They’re Quiet Now (2021)




They’re Quiet Now (2021) is a collection of 4 oil paintings that examines the performance of masculinity through imagery based on 3D computer-rendered scenes. Within the language of sexualized kitsch, ranging from tacky 90s superhero camp to John Galliano era Dior advertisements, I depict an illusion of transparency as homoerotic digital figures take on a gelatinous, glass-like appearance. Through taking stock of the objectively bland qualities of the hypermasculine forms, I investigate what is considered a perfect body, what it means to have a body, and what it means to be perceived as a body. In this line of interrogation, I contemplate how perfection impacts sexual desire.



Informed by this visual lexicon, I construct various scenarios that codify highly eroticized states of castration anxiety through accumulative paint applications, varying from controlled to chaotic.

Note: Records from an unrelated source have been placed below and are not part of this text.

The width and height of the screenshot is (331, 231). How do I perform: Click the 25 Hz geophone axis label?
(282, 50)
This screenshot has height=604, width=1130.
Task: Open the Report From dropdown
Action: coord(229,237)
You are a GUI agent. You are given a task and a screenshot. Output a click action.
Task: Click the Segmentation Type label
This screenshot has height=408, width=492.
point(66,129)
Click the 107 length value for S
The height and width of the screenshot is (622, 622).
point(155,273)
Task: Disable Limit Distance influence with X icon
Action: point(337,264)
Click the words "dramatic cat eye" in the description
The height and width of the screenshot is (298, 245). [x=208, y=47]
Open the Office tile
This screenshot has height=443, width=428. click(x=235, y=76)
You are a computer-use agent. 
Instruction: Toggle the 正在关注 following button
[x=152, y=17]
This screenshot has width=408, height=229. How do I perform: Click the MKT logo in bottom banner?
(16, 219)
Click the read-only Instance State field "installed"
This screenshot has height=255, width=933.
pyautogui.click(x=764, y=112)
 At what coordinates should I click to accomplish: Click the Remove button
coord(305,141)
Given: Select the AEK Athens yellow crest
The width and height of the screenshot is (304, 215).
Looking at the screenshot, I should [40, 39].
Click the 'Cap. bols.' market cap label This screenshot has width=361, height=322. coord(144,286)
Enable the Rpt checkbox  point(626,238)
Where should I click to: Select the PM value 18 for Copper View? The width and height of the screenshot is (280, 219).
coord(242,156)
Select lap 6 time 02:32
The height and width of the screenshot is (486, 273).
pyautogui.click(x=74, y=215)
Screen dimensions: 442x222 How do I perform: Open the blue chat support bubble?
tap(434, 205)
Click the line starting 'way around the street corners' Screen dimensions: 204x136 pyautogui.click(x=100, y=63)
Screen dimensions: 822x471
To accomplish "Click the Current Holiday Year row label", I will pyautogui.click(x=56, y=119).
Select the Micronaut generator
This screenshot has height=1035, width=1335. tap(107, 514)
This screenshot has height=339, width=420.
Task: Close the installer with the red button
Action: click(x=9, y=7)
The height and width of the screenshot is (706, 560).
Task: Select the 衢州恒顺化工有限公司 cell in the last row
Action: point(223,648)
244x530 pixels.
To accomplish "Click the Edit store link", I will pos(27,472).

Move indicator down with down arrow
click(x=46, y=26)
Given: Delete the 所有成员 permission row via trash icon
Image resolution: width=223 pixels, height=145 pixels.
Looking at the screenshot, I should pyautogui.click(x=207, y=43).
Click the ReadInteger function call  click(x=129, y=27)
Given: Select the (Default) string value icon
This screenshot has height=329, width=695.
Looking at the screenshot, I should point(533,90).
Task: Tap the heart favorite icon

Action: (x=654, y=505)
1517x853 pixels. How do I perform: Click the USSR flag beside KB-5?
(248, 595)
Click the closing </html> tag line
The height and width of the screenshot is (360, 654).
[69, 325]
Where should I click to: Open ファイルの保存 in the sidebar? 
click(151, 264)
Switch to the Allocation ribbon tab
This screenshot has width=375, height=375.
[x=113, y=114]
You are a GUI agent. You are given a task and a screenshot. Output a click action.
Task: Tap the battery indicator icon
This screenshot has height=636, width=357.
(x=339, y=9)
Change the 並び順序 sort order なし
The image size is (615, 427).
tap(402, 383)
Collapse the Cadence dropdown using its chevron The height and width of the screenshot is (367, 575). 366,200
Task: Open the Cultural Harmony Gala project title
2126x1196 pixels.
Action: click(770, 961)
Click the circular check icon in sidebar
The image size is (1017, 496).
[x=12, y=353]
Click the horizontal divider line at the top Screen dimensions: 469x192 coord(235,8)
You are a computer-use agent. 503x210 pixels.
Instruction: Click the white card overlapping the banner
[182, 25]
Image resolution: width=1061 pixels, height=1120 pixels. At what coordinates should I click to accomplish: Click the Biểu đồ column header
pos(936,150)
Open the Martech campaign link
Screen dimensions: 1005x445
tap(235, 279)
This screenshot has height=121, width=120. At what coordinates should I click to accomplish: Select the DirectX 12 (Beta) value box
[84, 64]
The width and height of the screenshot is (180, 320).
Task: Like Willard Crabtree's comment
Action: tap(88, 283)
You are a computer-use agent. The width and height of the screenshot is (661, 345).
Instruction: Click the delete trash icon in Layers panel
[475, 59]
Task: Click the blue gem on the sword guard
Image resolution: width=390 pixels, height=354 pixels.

Rooted in weaponized ambiguity, I hide these figures in plain sight to question the role of consumption and taste through a conflict of optical understanding. What is seen? What is lost in translation?

As the imagery exists in a hallucination, the work represents a battle between idealization and inescapable reality. By painting these scenes, instead of merely 3D rendering them, I embrace the romantics of failure. The human hand can never live up to the perfection of a computer. But what does it mean to try? The paintings, therefore, utilize the overperformance of painting to translate digital overconsumption through the limitations of the human condition.